Pakistani politician

Munawar Khan is a Pakistani politician and legal advocate who had been a Member of the Provincial Assembly of Khyber Pakhtunkhwa, from 2008 to May 2018 and from August 2018 to January 2023.

==Personal life==
He is an advocate by profession.

==Political career==
He ran for the seat of the National Assembly of Pakistan as an independent candidate from Constituency NA-27 (Lakki Marwat) in the 2008 Pakistani general election but was unsuccessful. He received 100 votes and lost the seat to Humayun Saifullah Khan. In the same election, he was elected to the Provincial Assembly of the North-West Frontier Province as an independent candidate from Constituency PF-76 (Lakki Marwat-III) in 2008 Pakistani general election. He received 18,871 votes and defeated a candidate of Pakistan Muslim League (N) (PML-N).

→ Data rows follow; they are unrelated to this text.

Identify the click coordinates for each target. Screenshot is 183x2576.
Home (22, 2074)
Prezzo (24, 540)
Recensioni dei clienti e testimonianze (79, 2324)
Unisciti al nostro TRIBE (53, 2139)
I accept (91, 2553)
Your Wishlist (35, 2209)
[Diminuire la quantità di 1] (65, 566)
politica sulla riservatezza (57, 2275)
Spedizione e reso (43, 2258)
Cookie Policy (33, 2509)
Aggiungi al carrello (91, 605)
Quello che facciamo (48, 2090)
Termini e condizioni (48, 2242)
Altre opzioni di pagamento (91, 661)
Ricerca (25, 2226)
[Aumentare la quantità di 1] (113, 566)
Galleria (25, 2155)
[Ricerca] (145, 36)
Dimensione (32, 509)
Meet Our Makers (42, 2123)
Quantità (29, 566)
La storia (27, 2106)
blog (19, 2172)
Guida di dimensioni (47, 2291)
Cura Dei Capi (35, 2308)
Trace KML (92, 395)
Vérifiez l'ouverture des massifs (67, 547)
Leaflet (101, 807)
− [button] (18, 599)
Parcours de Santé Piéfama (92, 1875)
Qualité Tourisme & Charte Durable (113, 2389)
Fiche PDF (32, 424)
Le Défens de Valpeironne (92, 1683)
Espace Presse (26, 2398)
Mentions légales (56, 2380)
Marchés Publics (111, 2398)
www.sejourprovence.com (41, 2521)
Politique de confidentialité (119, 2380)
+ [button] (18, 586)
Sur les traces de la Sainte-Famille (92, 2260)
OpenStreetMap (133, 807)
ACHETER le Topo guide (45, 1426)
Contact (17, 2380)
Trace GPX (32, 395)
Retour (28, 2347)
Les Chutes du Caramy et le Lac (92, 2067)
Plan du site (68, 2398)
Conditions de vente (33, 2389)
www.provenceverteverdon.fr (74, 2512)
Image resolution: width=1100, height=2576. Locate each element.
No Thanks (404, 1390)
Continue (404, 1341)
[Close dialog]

He was re-elected to the Provincial Assembly of Khyber Pakhtunkhwa as a candidate of Jamiat Ulema-e Islam (F) from Constituency PK-76 (Lakki Marwat-III) in the 2013 Pakistani general election. He received 28,961 votes and defeated a candidate of PML-N.

He was re-elected to Provincial Assembly of Khyber Pakhtunkhwa as a candidate of Muttahida Majlis-e-Amal (MMA) from Constituency PK-91 (Lakki Marwat-I) in the 2018 Pakistani general election.